While working with the co-teachers,
Ms. Kahn and Ms. Michaels, in the third-grade ICT (integrated
co-teaching) classroom, I found that grade level to be a
year of many different types of learning. In addition to
acquiring the fundamentals of reading, writing and math,
third-grade students are developing their learner identity,
sense of responsibility and awareness of the world.
Michaels explained to me one day, “We as teachers are given
the responsibility of helping to develop a full human being in a student.”

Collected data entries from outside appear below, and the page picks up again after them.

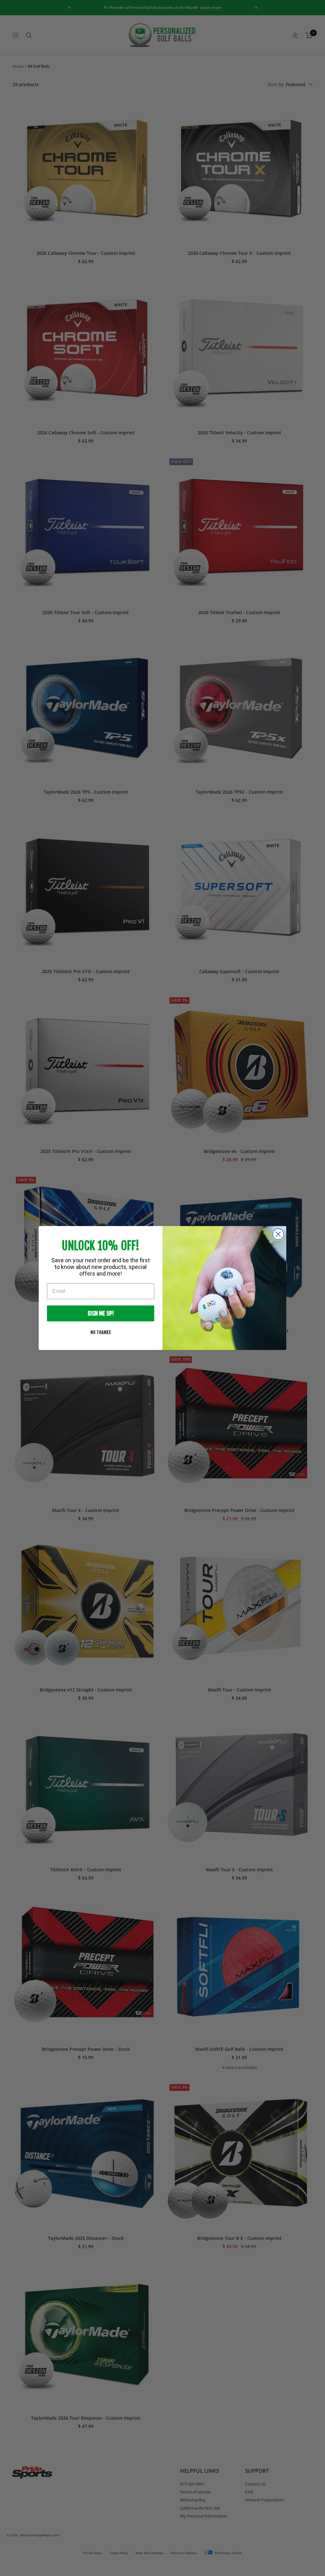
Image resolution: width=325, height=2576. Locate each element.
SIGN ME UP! (101, 1313)
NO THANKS (100, 1332)
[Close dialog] (278, 1234)
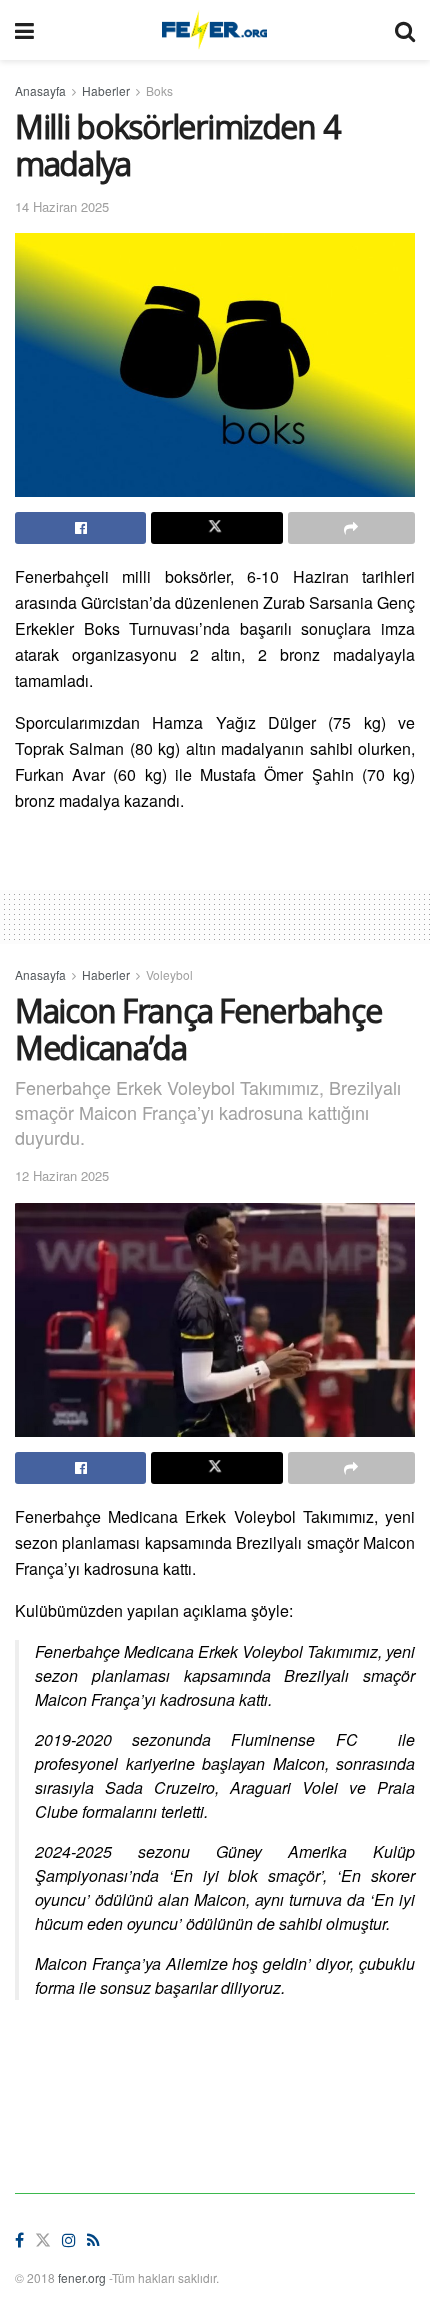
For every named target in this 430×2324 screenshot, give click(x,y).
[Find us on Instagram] (69, 2240)
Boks (159, 90)
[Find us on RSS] (93, 2240)
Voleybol (169, 974)
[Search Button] (405, 30)
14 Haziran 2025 (62, 206)
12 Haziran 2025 (62, 1175)
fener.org (82, 2277)
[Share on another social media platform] (351, 528)
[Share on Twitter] (216, 528)
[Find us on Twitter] (43, 2240)
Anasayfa (40, 90)
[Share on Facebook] (80, 528)
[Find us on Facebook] (19, 2240)
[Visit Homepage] (214, 30)
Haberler (106, 90)
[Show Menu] (24, 30)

This can be especially challenging
when the curriculum for these New York third-graders is heavily
structured according to the h igh-stakes standardized English
Language Arts and Mathematics tests. Administered every April,
some critical information that these standardized tests will
never be able to measure is student initiative, imagination,
grit, kindness, curiosity and creativity.
Smith (in 2009)
is among a handful of schools nationwide that have adopted
SAT-optional admission policies, de-emphasizing standardized
tests as a predictor of academic ability and potential, and
acknowledging the correlations between race, household income
and test performance.
The past two years of participating
in the Urban Ed Initiative and teaching in two different
third-grade public schools has taught me invaluable lessons
about urban education and my possible future as an educator.
While it may have been my third
year repeating the third grade, I hope it’s not my last.